(WORK TO COMPLETE)
First find the line with "Image resolution: width=906" in the entries below, then set down exactly every line through the line with "Task: Click the star on the EUR/JPY card", that line included.

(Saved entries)
┌──
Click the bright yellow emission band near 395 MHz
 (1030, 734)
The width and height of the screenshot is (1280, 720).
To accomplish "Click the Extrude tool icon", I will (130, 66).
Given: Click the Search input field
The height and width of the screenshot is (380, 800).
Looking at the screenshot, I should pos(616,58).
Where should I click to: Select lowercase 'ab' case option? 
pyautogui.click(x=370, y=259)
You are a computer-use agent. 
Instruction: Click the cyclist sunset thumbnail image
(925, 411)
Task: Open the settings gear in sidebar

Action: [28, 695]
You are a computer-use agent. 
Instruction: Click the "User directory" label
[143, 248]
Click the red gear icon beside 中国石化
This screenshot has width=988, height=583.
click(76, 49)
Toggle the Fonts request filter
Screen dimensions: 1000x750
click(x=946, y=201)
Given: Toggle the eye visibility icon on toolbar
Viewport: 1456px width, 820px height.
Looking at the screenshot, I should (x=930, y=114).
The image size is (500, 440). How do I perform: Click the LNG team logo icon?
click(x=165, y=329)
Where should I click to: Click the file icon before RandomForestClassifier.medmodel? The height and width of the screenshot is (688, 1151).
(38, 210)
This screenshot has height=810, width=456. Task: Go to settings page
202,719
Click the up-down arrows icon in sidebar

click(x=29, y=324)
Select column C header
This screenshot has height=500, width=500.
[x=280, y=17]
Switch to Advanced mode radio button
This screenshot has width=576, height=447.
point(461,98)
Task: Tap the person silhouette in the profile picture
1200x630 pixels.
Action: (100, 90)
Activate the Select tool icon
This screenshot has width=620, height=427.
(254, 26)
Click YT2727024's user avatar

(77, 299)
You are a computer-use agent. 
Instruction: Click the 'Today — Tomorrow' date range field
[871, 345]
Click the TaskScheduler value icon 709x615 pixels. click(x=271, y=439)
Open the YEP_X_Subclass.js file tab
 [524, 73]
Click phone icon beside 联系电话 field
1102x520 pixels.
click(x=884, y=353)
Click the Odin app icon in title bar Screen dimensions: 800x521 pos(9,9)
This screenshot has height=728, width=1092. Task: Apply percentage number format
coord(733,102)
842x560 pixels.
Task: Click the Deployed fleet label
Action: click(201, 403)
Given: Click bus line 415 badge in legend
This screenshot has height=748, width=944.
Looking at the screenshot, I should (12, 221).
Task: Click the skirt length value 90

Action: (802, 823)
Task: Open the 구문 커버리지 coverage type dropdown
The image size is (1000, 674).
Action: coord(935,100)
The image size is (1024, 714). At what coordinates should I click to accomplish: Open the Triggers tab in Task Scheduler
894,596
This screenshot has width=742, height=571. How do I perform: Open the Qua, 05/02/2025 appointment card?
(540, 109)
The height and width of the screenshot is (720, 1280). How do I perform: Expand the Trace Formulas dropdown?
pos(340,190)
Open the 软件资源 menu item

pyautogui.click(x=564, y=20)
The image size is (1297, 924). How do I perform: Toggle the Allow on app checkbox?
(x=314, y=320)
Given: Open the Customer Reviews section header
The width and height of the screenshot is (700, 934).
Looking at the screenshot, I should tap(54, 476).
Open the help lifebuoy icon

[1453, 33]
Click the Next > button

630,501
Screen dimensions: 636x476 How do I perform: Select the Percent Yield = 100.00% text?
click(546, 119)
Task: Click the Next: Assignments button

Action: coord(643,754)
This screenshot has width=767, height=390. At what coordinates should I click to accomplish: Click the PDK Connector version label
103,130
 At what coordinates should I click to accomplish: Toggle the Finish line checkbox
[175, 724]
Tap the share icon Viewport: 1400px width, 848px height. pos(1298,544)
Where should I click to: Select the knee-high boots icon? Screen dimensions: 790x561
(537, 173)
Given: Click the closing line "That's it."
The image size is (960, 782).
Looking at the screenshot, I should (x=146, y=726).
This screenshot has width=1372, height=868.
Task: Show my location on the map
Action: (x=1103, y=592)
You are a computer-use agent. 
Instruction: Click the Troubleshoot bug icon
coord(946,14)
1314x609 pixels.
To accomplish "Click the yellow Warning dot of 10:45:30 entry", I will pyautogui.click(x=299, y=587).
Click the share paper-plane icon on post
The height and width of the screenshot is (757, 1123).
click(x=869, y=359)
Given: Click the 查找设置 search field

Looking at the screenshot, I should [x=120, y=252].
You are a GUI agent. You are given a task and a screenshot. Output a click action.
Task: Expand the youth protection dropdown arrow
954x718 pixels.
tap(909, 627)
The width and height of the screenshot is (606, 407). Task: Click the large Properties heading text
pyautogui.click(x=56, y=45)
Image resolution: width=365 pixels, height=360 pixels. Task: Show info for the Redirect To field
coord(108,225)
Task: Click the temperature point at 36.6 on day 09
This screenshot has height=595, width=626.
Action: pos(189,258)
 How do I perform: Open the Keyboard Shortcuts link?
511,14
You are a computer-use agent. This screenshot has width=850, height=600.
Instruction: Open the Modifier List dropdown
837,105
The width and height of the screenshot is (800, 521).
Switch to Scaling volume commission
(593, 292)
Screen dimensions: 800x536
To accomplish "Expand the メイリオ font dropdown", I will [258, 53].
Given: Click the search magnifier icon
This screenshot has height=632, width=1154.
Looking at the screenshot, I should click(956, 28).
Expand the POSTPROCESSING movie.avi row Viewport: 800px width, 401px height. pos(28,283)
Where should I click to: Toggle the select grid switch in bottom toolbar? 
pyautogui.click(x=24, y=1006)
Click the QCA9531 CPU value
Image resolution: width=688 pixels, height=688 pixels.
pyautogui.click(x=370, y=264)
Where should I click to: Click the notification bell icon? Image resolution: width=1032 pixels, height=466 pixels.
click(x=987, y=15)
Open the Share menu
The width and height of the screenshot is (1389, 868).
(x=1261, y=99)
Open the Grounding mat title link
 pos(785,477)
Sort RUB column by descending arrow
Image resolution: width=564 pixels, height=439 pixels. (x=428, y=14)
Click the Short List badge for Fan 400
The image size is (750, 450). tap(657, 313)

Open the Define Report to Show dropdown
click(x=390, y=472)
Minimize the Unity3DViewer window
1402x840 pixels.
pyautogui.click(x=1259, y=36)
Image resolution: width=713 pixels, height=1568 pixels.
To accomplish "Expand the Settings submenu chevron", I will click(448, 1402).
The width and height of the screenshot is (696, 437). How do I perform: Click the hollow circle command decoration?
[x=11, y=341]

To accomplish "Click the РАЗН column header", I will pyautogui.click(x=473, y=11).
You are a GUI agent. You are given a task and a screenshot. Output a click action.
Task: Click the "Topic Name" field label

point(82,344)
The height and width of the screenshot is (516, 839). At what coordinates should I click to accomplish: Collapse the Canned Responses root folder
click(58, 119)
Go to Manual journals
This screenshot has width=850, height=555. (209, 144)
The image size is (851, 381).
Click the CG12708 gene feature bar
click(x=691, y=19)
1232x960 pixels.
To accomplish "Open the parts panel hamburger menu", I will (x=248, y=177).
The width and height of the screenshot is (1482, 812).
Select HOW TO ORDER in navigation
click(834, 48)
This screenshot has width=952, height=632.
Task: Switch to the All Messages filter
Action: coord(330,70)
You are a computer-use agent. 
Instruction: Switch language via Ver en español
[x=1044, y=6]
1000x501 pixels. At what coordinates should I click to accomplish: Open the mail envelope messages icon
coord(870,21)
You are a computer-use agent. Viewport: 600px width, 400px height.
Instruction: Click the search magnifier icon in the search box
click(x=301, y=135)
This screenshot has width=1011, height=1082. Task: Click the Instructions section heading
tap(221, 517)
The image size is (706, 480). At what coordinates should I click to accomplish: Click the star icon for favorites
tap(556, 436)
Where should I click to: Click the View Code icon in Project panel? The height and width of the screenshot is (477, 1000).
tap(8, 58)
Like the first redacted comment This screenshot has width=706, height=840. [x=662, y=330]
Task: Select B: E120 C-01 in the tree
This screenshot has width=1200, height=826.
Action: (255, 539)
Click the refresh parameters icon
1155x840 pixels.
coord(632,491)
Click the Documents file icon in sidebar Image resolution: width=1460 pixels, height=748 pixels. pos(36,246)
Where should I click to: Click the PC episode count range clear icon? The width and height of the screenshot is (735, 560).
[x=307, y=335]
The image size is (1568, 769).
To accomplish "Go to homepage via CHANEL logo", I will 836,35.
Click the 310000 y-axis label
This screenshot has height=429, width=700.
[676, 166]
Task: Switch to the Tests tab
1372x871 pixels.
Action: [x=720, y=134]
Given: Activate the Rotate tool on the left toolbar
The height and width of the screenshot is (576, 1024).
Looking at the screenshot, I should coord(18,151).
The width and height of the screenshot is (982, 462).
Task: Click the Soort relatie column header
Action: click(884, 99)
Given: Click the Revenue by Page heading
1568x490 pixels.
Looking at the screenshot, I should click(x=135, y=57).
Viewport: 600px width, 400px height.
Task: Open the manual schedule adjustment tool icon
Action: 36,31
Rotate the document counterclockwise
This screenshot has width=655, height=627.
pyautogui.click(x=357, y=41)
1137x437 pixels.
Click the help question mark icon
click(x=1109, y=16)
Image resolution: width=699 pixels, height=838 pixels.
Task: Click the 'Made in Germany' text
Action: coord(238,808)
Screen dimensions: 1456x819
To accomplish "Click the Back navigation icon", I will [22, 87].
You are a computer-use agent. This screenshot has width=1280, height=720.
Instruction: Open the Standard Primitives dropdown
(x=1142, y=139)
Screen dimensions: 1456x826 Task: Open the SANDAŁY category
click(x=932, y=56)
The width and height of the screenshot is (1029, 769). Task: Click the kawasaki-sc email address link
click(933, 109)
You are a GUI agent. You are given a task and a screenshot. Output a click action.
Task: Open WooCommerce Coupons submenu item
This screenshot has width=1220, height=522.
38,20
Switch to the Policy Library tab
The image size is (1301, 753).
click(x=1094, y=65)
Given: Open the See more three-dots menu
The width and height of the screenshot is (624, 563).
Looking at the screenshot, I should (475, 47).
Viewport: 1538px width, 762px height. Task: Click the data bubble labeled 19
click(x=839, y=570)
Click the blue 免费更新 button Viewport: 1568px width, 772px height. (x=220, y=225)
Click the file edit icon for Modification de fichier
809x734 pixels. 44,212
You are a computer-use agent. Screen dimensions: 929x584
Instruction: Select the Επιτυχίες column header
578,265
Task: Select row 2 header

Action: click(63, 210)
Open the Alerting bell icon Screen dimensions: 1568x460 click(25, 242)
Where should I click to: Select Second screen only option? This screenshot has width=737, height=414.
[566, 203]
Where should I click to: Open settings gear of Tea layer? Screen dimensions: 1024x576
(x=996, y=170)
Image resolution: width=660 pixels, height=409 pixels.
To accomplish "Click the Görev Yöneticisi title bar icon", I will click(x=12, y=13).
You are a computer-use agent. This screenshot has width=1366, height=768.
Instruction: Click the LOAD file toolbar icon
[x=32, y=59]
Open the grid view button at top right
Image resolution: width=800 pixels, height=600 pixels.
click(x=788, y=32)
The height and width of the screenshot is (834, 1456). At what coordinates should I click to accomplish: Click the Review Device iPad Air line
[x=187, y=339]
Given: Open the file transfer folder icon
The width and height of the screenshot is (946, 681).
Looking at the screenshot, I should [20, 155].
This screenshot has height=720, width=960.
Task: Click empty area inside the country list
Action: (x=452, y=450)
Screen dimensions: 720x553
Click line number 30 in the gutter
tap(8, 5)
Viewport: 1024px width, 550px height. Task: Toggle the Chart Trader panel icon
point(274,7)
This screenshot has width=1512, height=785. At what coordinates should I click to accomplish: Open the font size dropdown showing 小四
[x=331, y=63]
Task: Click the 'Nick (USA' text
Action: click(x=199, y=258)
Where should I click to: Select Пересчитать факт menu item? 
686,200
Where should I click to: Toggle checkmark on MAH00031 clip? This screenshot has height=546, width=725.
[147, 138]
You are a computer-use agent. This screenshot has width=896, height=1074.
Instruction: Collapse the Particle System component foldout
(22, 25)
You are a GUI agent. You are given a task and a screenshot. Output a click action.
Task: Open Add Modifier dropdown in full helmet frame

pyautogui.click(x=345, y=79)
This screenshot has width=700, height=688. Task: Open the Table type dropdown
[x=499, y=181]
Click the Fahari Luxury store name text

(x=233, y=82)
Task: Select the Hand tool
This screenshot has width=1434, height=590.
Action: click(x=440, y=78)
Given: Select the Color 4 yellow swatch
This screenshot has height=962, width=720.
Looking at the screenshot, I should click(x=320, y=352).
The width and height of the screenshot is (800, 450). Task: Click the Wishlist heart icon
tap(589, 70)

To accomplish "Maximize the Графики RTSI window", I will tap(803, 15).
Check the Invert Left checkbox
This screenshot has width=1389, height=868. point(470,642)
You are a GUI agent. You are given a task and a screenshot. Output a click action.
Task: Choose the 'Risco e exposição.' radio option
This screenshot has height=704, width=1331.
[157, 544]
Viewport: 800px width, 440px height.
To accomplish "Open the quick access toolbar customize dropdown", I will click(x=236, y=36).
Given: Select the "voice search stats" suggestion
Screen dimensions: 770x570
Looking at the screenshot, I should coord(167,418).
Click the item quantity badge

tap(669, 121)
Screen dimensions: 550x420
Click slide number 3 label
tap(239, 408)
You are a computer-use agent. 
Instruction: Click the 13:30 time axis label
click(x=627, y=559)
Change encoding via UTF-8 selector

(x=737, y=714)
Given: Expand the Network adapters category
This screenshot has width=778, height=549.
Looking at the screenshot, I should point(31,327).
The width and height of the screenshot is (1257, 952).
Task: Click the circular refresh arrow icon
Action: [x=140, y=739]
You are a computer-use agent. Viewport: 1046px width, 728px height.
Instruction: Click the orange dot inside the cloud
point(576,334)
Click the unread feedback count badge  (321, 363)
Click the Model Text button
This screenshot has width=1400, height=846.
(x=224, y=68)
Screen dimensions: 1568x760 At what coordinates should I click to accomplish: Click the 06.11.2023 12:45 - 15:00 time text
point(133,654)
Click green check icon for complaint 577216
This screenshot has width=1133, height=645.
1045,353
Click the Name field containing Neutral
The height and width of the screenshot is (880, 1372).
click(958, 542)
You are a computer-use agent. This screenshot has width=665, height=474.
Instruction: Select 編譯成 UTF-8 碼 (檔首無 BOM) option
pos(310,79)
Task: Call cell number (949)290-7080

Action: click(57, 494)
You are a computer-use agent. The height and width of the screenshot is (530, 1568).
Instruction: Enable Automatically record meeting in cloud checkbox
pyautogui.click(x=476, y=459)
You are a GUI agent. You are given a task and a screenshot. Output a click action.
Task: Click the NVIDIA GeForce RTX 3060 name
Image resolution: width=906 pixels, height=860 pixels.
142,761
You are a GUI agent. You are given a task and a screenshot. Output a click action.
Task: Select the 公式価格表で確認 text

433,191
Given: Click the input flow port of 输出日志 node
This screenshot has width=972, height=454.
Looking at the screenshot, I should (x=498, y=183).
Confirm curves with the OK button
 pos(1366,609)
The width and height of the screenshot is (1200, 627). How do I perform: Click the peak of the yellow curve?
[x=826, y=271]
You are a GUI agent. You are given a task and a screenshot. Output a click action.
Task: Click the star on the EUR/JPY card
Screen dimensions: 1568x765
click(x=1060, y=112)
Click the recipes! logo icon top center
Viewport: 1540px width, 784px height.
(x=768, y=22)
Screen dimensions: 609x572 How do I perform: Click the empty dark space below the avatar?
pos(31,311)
└──
(ANSWER FOR THE TASK)
Image resolution: width=906 pixels, height=860 pixels.
142,761
You are a GUI agent. You are given a task and a screenshot. Output a click action.
Task: Select the 公式価格表で確認 text

433,191
Given: Click the input flow port of 输出日志 node
This screenshot has width=972, height=454.
Looking at the screenshot, I should (x=498, y=183).
Confirm curves with the OK button
 pos(1366,609)
The width and height of the screenshot is (1200, 627). How do I perform: Click the peak of the yellow curve?
[x=826, y=271]
You are a GUI agent. You are given a task and a screenshot. Output a click action.
Task: Click the star on the EUR/JPY card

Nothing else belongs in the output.